Elisabeth Elliot, in her book Secure in the Everlasting Arms writes:
"One often hears people say, "the first question I'm going to ask God when I get to heaven is..." During His final discourse with the disciples before He went to the cross they were asking Him many questions. Jesus said to them, "Now is your time of grief, but I will see you again and you will rejoice, and no one will take away your joy. In that day you will no longer ask me anything" (John 16:22-23). The King James Version says, "You will ask me no question." May not the sight of Jesus Himself in His glory make all our questions seem redundant, if not simply foolish?"

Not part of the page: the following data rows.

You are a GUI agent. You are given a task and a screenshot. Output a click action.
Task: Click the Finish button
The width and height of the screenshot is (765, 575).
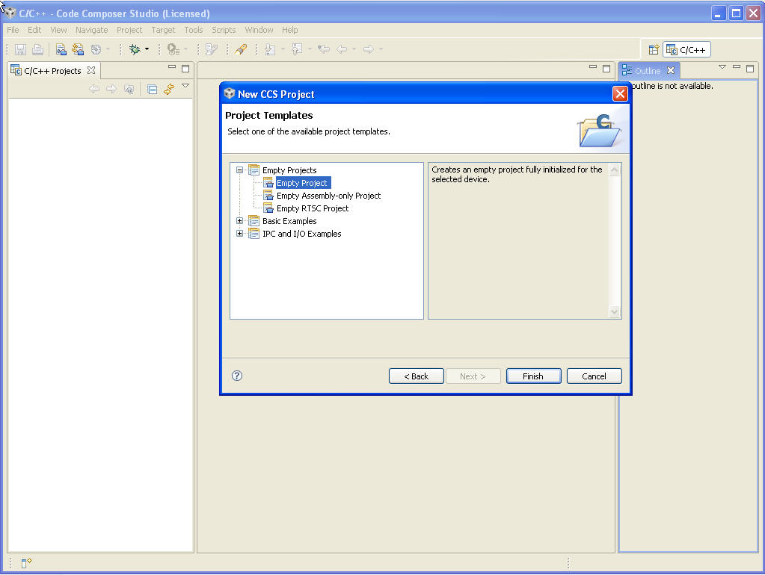pyautogui.click(x=532, y=376)
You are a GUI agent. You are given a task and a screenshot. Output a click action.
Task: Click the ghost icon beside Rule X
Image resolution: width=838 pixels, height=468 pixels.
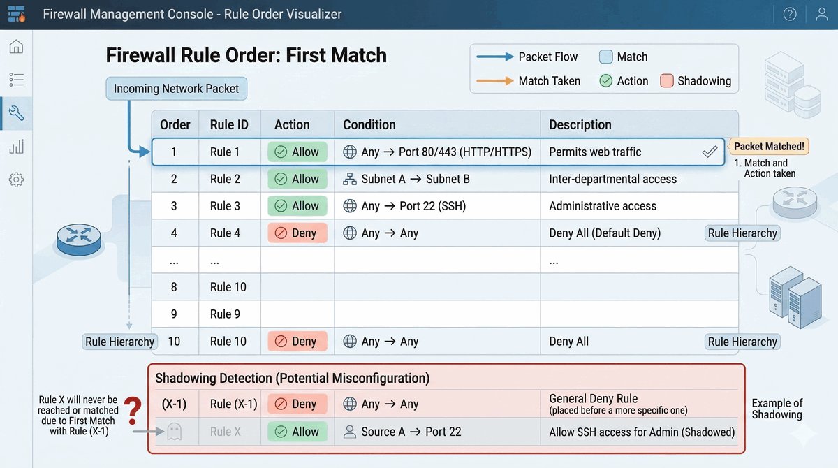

That's a great point. I, too, have imagined myself arriving in heaven someday with a long list of questions for God... Questions, that if I'm honest with myself, call into question His judgement or sovereignty in certain situations. "Why did You allow that?" "What was I supposed to do about that?" "What possible good was this situation?" Even Biblical questions. I have a list of scriptures that I just. don't. understand. and I picture myself plopping a Bible in front of Him and asking Him "WHAT does this MEAN???" But, the reality is, when I finally see Jesus, the Word Himself, I won't have those questions because at that moment I will be beholding the very fulfillment of Scripture.

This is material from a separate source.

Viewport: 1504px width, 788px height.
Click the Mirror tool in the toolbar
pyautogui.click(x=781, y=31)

"There are not many new questions in our very human hearts. When I examine my own heart and find that I am tempted to say to the Lord, "Yes, but--" or "What about--" or "How can I possibly--?" I find that He has questions for me:
Are you willing to understand?
To rearrange your life?
To be healed?
To lose your life for My sake?
Do you want solutions or holiness?
Answers or orders?
The light of Christ or your own logic?"
What got me today was this quote from Evelyn Underhill..."It is only disguised pride that makes us fret over what we can't understand." Ouch. Disguised pride. I must continually check for pride- disguised or not- in my life. And even in my questions.
A final quote from Ms. Elliot: "God will see to it that we understand as much truth as we are willing to obey."

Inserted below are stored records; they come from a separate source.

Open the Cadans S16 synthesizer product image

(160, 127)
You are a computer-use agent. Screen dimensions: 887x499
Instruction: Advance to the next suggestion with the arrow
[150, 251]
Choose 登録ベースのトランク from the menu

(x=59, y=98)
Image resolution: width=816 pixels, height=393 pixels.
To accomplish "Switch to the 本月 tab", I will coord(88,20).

On this foggy Sunday morning reading these words has brought one of my favorite hymns to mind:
Turn your eyes upon Jesus
Look full in His wonderful face
And the things of earth will grow strangely dim
In the light of His glory and grace
Sure, I will continue to have questions. But if I hold them up to the "light of His glory and grace" they will be put in their proper perspective, and quite likely disappear altogether. And in that moment I will have just the tiniest glimpse of heaven.